病理組織学的に嫌色素細胞癌と診断された16例を対象に, 臨床病理学的検討を行った.病理組織学的に腎細胞癌と診断された症例は389例であり, 嫌色素細胞癌は16例, 4.1%であった.病理組織学的に嫌色素細胞癌単一型を示した14例のうち, 無症状で超音波, CTスキャンなど画像検査で発見された偶然例が10例を占めた.有症状例は4例で, 肉眼的血尿3例, 腹部腫瘤1例であった.年齢分布は16～74歳であった.14例は嫌色素細胞腎癌単一像, 1例が肉腫様癌との混合型, 1例がBellini管癌との混合型であった.嫌色素細胞腎癌単一型14例の予後は良好であったが, 肉腫様癌, Bellini管癌との混合型の2例は予後不良であった.造影CT, 血管造影では全例がhypovascular tumorの所見であった.予後不良の2例では術前診断時にCRP, IAPの上昇を認めた

Pathological characteristics, patient outcome, and preoperative examinations of 16 cases (4.1%) of chromophobe renal cell carcinoma (RCC) observed among 389 patients with RCC treated at Yokohama City University Hospital and Yokohama City University Medical Center between 1991 and 2004 were analyzed. The age distribution was 16 to 74 years old (average age; 50.9 +/- 17.0). Pathologically, 14 patients had pure chromophobe RCC, and two patients had chromophobe RCC coexisting with aggressive pathological elements, that is, sarcomatoid change in one patient and collecting duct carcinoma in the other. The average tumor size was 7.1 +/- 4.1 cm. On preoperative imaging studies with enhanced computed tomography or angiography, all cases showed a hypovascular pattern. C-reactive protein (CRP) and immunosuppressive acidic protein (IAP) were increased specifically in the two cases coexisting with aggressive pathological elements. Fourteen cases showing pure chromophobe RCC did not metastases on preoperative examination. Thirteen cases were treated by nephrectomy, and another was treated by partial nephrectomy. To date there have been no recurrences during the 6 to 160 months postoperative follow-up. The patient with a mixture of chromophobe RCC and sarcomatoid change (pT3aN0M0) died of multiple lung metastases 18 months after nephrectomy.

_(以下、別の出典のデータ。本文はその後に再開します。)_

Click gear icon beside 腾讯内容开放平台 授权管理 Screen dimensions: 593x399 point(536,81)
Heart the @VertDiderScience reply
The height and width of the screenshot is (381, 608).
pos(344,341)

The patient showing a mixture of chromophobe RCC and collecting duct carcinoma demonstrated metastases to the paraaortic lymph nodes at preoperative examination (pT1bN2M0), and died of multiple lung and bone metastases and carcinomatous peritonitis 8 months after nephrectomy. The patients with pure chromophobe RCC had a favorable prognosis, but those with a mixed type including aggressive elements such as sarcomatoid change or collecting duct carcinoma, showed a poor clinical course. The increase in CRP or IAP could predict poor prognosis in such cases.